5. Destruktiver Antisemitismus und konstruktiver Zionismus
Die Dreyfus-Affäre war für die Zionisten im Grunde nur ein Erinnerungselement. Eine Erinnerung für sich allein kann aber eine politische Bewegung weder gründen noch zusammenhalten. Außerdem war der Antisemitismus damals — und ist dies auch heute noch — eine Kraft der Aggression, der Zersetzung und der Zerstörung. Als destruktive Erscheinung konnte und kann der Judenhaß keine nationale Bewegung aufbauen. Der damalige Antisemitismus konnte höchstens Denkprozesse in Richtung Zionismus anregen. Aber der Plan für einen Judenstaat und die damit verbundenen politischen und gesellschaftlichen Grundsätze und Ziele konnten nur aus den aufbauenden Motiven der geistig-religiösen Quellen des Judentums und aus der Mitte der jüdischen Gesellschaft geschöpft werden.
6. Eine junge Elite
Weshalb denn — fragt Graetz — konnte sich der Zionismus zu einer politischen und geistigen Bewegung entwickeln, wenn der Dreyfus-Prozeß dafür nicht mehr als ein Erinnerungselement war? Graetz antwortet darauf so: Verschiedene Gruppen von jüdischen Intellektuellen Osteuropas eröffneten diese Möglichkeit. Viele junge Juden aus Rußland, Polen und dem Baltikum studierten damals im Westen: in Wien, Freiburg i. Br., Lausanne, Heidelberg etc. Als sogenannte „Chowewei Zion“ waren sie schon Zionisten, bevor Herzl mit der Dreyfus-Affäre befaßt war. Sie entwickelten ihren Zionismus sowohl auf Grund der Pogrome im Rußland der Zaren als auch — noch weit mehr — auf Grund ihrer geistig-kulturellen Wurzeln im Judentum. Das Judentum, wie sie es verstanden, befähigte diese Studierenden, der zionistischen Bewegung von Anfang an konkrete Inhalte zu geben, die kein antisemitisches Ereignis hergeben konnte. Chaim Weizmann (1874-1952), Leo Motzkin (1867-1933) und Martin Buber (1878-1965) gehörten schon vor der Jahrhundertwende zur geistig führenden jüdischen Studentenelite. Sie standen unter dem entscheidenden Einfluß von Achad Haam (1856-1927; ursprünglicher Name: Ascher Ginsberg), dem Vertreter par excellence des „Kulturzionismus“.

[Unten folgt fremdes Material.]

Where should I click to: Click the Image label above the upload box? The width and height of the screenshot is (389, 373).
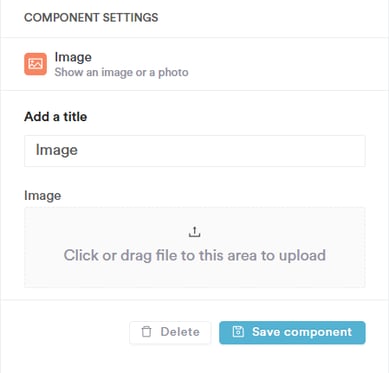pos(43,195)
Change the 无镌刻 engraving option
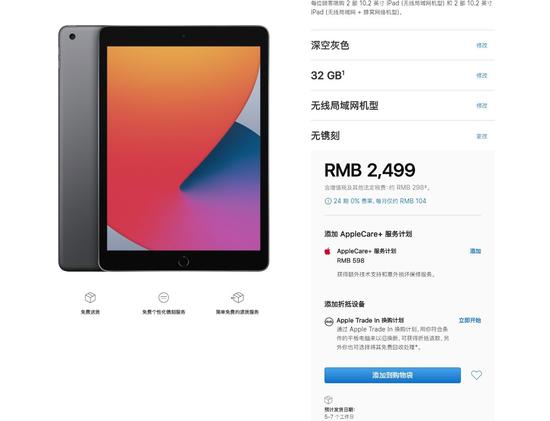550x421 pixels. (482, 136)
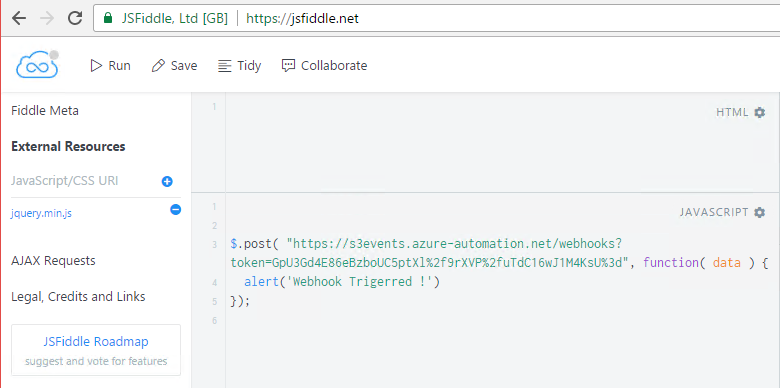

Was die Dreyfus-Affäre nicht zustande bringen konnte, gelang den jungen Leuten aus dem europäischen Osten. Sie waren von der jüdischen Tradition und vom dortigen soziokulturellen Rahmen geprägt und konnten dem Zionismus politische und inhaltliche Motive und Impulse geben. Mit Recht konnte daher der Jewish Chronicle, der über den ersten Zionistenkongreß in Basel 1897 berichtete, schreiben: „Es sieht so aus, als ob die überwiegend osteuropäischen Delegierten, in ihrer Mehrheit junge Leute, nicht zum Kongreß Herzls gekommen sind, sondern daß Herzl zum Kongreß der jungen osteuropäischen Zionisten gekommen ist.“
Mit seinem Vortrag in Jerusalem hat Michael Graetz neue Perspektiven zur Erforschung des politischen Zionismus eröffnet. Dieser gehört zu den wichtigsten Bewegungen des 19./20. Jahrhunderts. Ohne den politischen Zionismus hätte der Staat Israel nicht entstehen können. Auch die Geschichte Europas ist von ihm mitgeprägt worden. Gegen den Antisemitismus zur Zeit von Alfred Dreyfus und später im Hitlerreich war der Zionismus schon durch seine bloße Existenz ein grelles, leider zu spät gehörtes Warnzeichen. Aus allen diesen Gründen verdient der Forschungsbeitrag von Michael Graetz hohe Beachtung. Dies gilt nicht nur für die jetzt stattfindenden Hundertjahr-Gedenkveranstaltungen zur Dreyfus-Affäre und auch nicht nur für die nächsten Jahre, da die Centenarfeier des ersten Zionistenkongresses von Basel (1897) auf uns zukommt. Zurechtgerückte Geschichtsbilder helfen vielmehr auf die Dauer weiter, wenn es darum geht, Verständnis für unsere jetzige, von der Geschichte bereitete Lebenssituation zu bekommen.